Are you interested in project management? Are you looking to build your team? An apprenticeship in project management could be the answer.
The UK is big on apprenticeships, especially with the Apprenticeship Levy in place. This effectively means that companies pay for apprenticeship training regardless of whether they use it.
What if you don’t qualify or aren’t based in this area? Today’s interviewee is familiar with the details of other apprenticeship programs that target project managers.
Rachel Gertz is a digital PM training instructor who teaches apprentices. She’s passionate about supporting project managers, and their creative teams. Rachel and I met up to discuss more.
Hello, Rachel. Let’s begin at the beginning. I understand that apprentices learn and grow, but tell me about the benefits for companies from project management apprenticeships.
Companies that embrace apprenticeship are the ones that will elevate our digital industry.
First companies will want to learn about the cost savings. Apprentices in project management can save companies money as they act as the core of the team and its stakeholders. They also improve relationships and reduce overages on projects by catching and mitigating red alerts.
They build relationships with clients and establish clear boundaries around client communication. This allows them to immediately earn full salaries, add value to their organizations, and recover their training costs.
We are essentially referring to a cost-neutral program.
Cost-neutral? Really?
Our PM apprentices are trained in tracking the value of their contributions. We’re happy to report that past students have reported increased company revenue and decreased project drag. They also negotiated additional phases on large-scale projects and pushed back against scope creep, saving the cost of their tuition.
They also reported that their team’s approach towards scoping, scheduling and client management has been improved, which has saved their companies thousands of bucks.
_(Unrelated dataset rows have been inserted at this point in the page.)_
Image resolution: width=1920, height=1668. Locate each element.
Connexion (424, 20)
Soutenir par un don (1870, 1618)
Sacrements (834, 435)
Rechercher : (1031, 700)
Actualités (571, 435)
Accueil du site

A study in Canada found that apprenticeships can return almost $1.50 per dollar spent on an apprentice. It’s not bad at all!
Well, that’s appealing. It’s not just about getting staff trained in a cost-effective manner.
Apprenticeships foster a culture of learning, professional development, and this has ripple effects on productivity and process within the companies that host them. They also make employees happier: they encourage staff to spend more time on improving processes and projects, while lowering onboarding costs and improving retention. (More on this in the article on the cost and benefits of team debt).
Apprentices are the unsung heroes that keep their organizations open to learning and focused towards continuous improvement. This practice elevates all of us.
Apprentices come from many backgrounds, aren’t they?
Apprenticeships promote inclusion by broadening the talent pool to include those who might not otherwise have access to specialized employment opportunities. Although apprentices may have a variety of skills and employment backgrounds that allow them to be effective project managers. However, most PM positions require at least three years experience. This makes it difficult for many applicants to get in the door.
McKinsey says that diverse teams are more productive and should be the default choice when hiring managers make decisions.
What is it like to work in creative agencies?
Many PMs in creative agencies work in silos, without a community to support real-time learning or provide emotional support.
We are seeing more communities emerge to support and connect project managers all over the globe. This program is an extension to that.